Руфин Гордин - Василий Голицын. Игра судьбы Страница 24
Руфин Гордин - Василий Голицын. Игра судьбы читать онлайн бесплатно
— Все-то он понимает. Разумен не по летам. Но тверд и упрям. Его не перекоришь, коли упрется.
— Выходит, занапрасно мы с тобой толкуем?
— Выходит так.
— Скажу тебе по совести, брат Борис, я готов поворотить к вам, к царю Петру, к Нарышкиным. За Петром — сила, вижу, чую, знаю. Упрашивал царевну: покорись братцу, недолго тебе ходить с поднятой головой. Взвилась на дыбки — не покорюсь, и все тут! Как же мне быть, скажи?
— Тут я тебе не советчик, брат Василий. Сам решай. У тебя голова, чать, не чужая.
— Думал — сойдемся мы, — как-то растерянно произнес князь Василий, — думал, сговоримся, найдем тропу к замиренью. Выходит, напрасно надеялся. Ну что ж, прощай покудова.
— Прощай, брат Василий. Рад был с тобою потолковать.
— И я рад. Думал: гора с горою не сходятся, а брат с братом всегда сойдутся. Ошибся я. Крепко ошибся.
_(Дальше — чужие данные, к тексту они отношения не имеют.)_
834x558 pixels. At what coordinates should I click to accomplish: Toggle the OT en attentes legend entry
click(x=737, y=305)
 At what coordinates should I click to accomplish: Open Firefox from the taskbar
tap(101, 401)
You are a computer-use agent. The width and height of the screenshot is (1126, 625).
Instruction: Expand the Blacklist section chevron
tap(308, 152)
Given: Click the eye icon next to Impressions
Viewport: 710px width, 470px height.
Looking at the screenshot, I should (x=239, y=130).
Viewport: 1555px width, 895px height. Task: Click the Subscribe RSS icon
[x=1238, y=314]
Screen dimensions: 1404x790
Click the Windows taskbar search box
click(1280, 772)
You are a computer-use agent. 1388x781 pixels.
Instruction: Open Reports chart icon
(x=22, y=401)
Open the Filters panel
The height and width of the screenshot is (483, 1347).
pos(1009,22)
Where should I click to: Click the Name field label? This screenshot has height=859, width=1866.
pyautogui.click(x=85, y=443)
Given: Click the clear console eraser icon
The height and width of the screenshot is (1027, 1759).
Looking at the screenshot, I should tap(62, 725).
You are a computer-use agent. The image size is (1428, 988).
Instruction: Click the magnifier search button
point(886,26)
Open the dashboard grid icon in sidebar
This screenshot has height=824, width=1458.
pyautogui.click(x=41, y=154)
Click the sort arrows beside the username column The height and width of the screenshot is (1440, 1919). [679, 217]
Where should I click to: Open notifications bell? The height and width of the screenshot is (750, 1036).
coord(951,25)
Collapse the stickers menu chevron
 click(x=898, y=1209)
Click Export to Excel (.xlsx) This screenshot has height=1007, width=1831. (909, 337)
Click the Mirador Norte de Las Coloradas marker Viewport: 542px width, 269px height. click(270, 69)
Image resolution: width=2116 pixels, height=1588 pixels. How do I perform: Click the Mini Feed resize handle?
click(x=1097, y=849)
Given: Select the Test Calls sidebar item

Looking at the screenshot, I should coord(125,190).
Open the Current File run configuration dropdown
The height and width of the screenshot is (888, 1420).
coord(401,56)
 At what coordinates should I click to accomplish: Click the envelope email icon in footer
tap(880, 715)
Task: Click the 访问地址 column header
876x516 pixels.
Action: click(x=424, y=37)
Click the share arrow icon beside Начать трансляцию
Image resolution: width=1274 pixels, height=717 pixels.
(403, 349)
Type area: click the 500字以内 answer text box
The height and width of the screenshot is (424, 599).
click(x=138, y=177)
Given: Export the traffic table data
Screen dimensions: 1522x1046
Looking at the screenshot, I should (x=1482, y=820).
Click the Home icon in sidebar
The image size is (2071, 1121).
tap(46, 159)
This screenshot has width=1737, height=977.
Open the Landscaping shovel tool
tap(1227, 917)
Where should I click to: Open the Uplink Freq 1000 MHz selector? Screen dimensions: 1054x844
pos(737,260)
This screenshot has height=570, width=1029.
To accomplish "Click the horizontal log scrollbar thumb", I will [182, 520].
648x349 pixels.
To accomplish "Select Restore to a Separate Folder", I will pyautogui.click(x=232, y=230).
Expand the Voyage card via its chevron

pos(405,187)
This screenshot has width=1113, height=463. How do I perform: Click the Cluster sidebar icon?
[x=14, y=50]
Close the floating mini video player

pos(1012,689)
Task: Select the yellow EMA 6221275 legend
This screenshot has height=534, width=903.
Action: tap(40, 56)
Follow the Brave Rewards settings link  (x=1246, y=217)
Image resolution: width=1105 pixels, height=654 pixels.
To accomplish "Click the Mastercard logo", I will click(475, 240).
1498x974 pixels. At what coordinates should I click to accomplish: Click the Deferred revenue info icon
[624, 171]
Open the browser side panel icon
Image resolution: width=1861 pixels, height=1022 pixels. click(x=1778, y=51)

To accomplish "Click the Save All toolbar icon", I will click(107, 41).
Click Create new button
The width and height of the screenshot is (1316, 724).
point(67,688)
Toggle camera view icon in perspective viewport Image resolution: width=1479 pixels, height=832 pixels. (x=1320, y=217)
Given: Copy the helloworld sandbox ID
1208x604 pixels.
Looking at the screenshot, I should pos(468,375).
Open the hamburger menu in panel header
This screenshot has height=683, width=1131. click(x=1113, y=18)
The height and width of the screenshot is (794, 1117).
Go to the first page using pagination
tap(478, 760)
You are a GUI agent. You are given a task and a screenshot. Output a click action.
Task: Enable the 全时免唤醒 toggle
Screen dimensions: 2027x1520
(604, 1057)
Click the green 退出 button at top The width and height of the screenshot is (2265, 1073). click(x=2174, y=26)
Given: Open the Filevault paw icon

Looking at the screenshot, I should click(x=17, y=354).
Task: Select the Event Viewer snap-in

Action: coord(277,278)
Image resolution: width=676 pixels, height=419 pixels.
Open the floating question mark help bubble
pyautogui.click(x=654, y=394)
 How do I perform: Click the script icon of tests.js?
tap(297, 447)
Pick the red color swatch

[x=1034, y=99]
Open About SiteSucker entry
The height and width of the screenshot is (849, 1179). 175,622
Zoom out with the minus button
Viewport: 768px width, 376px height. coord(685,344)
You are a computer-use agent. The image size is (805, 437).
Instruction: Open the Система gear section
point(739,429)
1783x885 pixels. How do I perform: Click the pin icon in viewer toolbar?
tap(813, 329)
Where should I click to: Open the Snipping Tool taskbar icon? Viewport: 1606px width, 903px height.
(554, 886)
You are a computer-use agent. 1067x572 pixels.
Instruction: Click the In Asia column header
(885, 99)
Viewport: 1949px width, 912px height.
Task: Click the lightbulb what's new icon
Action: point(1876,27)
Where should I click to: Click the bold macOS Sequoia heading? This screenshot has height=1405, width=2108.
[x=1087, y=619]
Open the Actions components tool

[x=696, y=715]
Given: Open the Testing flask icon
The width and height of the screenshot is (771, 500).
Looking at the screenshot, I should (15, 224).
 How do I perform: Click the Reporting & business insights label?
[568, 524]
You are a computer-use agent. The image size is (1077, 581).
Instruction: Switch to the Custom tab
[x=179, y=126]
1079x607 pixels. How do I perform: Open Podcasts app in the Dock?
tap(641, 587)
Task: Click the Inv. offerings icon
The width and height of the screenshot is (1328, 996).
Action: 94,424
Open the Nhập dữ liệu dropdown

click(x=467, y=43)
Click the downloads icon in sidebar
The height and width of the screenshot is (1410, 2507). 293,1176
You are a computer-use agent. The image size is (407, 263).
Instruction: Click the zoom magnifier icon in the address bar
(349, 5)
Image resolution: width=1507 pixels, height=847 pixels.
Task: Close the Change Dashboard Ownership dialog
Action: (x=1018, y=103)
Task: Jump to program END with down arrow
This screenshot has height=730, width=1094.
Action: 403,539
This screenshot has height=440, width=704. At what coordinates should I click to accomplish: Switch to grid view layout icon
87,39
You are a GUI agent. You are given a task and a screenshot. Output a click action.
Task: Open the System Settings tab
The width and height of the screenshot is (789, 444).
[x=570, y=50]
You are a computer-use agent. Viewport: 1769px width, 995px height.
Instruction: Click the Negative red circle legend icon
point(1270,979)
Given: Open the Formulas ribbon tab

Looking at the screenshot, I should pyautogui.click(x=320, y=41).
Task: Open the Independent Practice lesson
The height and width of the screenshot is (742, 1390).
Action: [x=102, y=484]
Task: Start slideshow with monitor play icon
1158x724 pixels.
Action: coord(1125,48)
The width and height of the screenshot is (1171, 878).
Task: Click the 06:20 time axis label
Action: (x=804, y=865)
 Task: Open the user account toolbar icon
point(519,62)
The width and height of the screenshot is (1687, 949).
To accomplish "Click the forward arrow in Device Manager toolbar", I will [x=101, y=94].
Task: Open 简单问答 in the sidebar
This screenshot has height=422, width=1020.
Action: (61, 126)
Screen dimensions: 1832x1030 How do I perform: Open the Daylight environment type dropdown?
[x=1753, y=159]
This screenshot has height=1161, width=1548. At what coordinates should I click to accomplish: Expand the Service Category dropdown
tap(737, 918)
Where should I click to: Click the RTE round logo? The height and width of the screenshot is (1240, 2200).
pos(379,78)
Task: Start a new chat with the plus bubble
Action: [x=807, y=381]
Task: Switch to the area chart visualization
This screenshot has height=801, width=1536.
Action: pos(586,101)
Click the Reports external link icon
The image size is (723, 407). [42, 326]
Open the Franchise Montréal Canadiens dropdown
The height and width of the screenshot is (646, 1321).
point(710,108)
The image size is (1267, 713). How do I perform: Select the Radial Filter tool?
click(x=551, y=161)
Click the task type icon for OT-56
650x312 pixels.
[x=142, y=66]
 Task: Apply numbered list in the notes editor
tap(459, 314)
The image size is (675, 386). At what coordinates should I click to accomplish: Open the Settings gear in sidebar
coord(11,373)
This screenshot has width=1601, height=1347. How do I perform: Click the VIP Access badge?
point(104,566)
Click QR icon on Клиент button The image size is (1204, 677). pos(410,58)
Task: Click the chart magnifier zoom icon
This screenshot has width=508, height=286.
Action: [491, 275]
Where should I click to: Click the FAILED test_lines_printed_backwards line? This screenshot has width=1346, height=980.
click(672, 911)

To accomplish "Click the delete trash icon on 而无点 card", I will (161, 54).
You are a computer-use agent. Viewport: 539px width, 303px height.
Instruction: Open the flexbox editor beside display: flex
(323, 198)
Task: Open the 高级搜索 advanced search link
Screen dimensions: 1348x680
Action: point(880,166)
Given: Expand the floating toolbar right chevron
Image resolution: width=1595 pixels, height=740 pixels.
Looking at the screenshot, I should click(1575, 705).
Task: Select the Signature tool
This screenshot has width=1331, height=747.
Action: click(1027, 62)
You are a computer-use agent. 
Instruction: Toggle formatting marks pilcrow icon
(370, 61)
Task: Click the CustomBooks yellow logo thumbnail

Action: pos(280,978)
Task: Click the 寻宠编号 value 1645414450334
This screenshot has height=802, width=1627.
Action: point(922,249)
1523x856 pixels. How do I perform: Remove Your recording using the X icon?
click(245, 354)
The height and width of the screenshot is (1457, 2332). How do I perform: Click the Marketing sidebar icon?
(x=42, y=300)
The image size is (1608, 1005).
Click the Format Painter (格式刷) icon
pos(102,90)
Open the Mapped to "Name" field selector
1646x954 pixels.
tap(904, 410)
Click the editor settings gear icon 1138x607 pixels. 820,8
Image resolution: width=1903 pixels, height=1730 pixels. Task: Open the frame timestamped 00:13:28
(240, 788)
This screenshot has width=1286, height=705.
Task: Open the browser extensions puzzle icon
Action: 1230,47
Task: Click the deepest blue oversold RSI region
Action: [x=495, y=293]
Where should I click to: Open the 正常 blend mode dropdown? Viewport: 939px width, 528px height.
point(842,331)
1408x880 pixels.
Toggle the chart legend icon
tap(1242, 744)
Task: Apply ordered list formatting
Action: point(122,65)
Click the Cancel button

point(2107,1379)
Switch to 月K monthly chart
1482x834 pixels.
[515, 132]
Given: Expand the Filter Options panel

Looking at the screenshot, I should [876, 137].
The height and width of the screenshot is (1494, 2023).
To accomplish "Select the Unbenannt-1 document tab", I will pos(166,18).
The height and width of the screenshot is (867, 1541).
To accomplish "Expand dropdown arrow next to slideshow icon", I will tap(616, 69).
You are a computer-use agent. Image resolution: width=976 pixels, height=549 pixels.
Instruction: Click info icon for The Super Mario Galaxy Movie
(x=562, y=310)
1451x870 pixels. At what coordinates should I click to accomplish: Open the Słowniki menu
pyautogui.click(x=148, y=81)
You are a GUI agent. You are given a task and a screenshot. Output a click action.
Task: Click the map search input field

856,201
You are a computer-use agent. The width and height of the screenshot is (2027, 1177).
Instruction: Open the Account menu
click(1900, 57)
И с этими словами он повернулся, да и вышел. Мутно было на душе, тягостно. Когда ехал в Дубровицы, питал надежду, что найдут они тропу к примирению, ибо в ней была главная важность. Он глядел в будущее и предвидел большие беды от растущей несогласности. Но мог ли он порвать с царевной, с Милославскими? С царевной как с женщиной — мог. Но с ее станом — нет, не мог. Ибо это означало бы предательство, а вся натура его была противна какому-либо предательству.
Он был обязан своим возвышением брату царевны Софьи — Федору, царю. Федор видел в нем человека с истинно государственным умом. После Ртищева, после Ордын-Нащокина, после Матвеева не было на Москве другого такого. И Софья как бы восприняла его, как бы унаследовала. А может, и сам Федор перед кончиною наказывал ей, как самой даровитой среди Милославских, опереться на князя Василия.
Гордячка она, не признается, коли так было. И сладу нет с ее упрямством, когда речь заходит о примирении с Петром, с Нарышкиными, с мачехой — царицей Натальей.
— Еще чего! — выпалила однажды. — С лапотницей-то мириться?! В Смоленске в лаптях хаживала, аки простая баба. В случай попала, батюшке глянулась, очи у него замутилися, затмение нашло.
Ехали долго. После дождя дорога размокла, и колеса вязли. То и дело через тракт сигали зайцы, пугая лошадей. А однажды матерой лось встал, как хозяин, посередке и, наклонив голову, угрожающе потряхивал рогами. Пистолетный выстрел подействовал: лось скакнул в чащу.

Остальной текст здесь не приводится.